Stuff about using computers to help people teach and learn better.

How do you know?

I am regularly asked questions to which I do not know the answer. As a rule, I answer them. Correctly.

I haven't taken a class on anything about computers in over twenty years. I have never received any training on MacOS, Windows, or Linux. I quit using Windows on a regular basis at least 10 years ago. I have never used a Mac for much more than a music machine. Still, I seem to be better at using them than most everyone I know, and I am surrounded by people who are generally pretty smart. Sometimes the questions are about computers or programs that I have control over, so it makes sense that I'd know the answer, but often I answer questions about programs that I don't use or even have access to. The other day I asked in frustration, "Nobody taught me how to do this, why do I have to teach you?" (I didn't actually ask the question of the person, as that would have been rude.) But then it occurred to me that I really want to know just that. "Why can I find the answer to seemingly any question (especially those computer-related) in a very few minutes, usually in much less time than it would take me to ask someone else?" For certain computer questions I will go down the hall to ask our excellent computer staff because there is a certain class of problems that, if you have the luxury of access to someone who works with a particular set of applications every day, you can find out things that you might not have thought to ask. If they aren't there, however, I can usually go back to Google and find an answer.

A long while ago I participated USENET newsgroups, which have pretty much been replaced by message boards on the web, sometimes I would ask questions there. Of course that was before Google, and the number of web-based resources available then was a tiny fraction of what it is now.

For most computer-based problems that I solve I don't bother to try to remember or even document the problem or solution because it is likely that I won't see the problem again, and if I do the solution will have changed. Still, I remember a whole bunch of now-useless stuff--- esoteric DOS commands, and keystrokes for programs I will never see again.

I want to figure out how to teach someone to similarly solve problems. Perhaps I have expertise that I am not aware that I am tapping in to. Perhaps some of the "useless" stuff that I remember is helping in ways that I am too quick to dismiss.

I teaching a course this semester where I try to teach people how to manage web servers and set up Linux Terminal Servers. So I guess I'll this is a chance to figure out this problem.

On the other Hand

There are several problems that I have been working on for a while now and remain stumped. The sound card on my desktop makes this annoying popping and clicking that showed up a couple of OS upgrades ago. I've tried several times now to find a way to make it stop to no avail.

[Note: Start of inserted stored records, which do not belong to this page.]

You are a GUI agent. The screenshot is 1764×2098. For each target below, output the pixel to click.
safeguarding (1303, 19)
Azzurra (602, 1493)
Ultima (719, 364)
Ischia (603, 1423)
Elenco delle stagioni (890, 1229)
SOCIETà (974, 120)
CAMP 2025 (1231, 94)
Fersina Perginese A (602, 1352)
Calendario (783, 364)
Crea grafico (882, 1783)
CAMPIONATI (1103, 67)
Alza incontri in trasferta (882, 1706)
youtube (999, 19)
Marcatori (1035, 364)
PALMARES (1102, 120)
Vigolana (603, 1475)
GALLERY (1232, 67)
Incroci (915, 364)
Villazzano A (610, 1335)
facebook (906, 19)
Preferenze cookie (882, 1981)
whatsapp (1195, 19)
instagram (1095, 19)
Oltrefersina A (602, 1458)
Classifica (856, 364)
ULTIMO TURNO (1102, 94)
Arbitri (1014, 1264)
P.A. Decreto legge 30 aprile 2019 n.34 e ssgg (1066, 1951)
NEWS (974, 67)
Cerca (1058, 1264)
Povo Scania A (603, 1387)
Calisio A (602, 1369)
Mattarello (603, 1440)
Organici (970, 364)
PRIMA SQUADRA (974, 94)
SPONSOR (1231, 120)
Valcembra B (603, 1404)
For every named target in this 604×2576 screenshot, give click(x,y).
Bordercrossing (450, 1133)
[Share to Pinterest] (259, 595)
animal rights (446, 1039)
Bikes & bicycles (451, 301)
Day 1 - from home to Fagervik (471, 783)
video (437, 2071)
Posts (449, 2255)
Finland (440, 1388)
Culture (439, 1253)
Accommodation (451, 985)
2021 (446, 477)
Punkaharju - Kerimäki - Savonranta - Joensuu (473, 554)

I tried for several hours to upgrade this Drupal installation 4.something to 6.10. I got close once, but it fell apart. I tried to upgrade DekiWiki to the latest version and even though I swear I downloaded the latest version and did stuff that seemed to be upgrading the database, it still seems not to be the latest version.

So maybe I'm not so smart after all.

Comments

Is there an answer?

Of course I don't know the answer to your question, but I am willing to bet that you are working with people who don't necessarily have a theoretical grounding in the workings of computers, so perhaps lack the knowledge of the terms/locations to search for the answers you find so quickly. Even though current search engines are good if you do not know what to look for, you will hit too many dead ends before PERHAPS finding information that is useful.

So, you are smart, but so are they. Ask them for answers in their areas of expertise, and I am sure that they will find answers quickly also. Helping them to become expert "seekers of answers" for computer problems means giving them the basic tools to guide their searches.

I don't know if there's an answer

I certainly didn't mean to imply that anyone isn't smart; the people I'm talking about are very smart. If the phenomenon I'm talking about is merely a result of background knowledge then I'm not on to anything.

I think it's true, though, that we need to figure out a way to prepare people to be successful in fields that don't yet exist. It may be that readin', writin' and 'rithmatic are what the appropriate background knowledge is, but I'm inclinded to doubt it.

The question is something like "How do you get up to speed quickly in a field that you know nothing about?" A professor of mine talked about learning to fish (from an expert) to see what it was like to learn something completely new. Perhaps I should.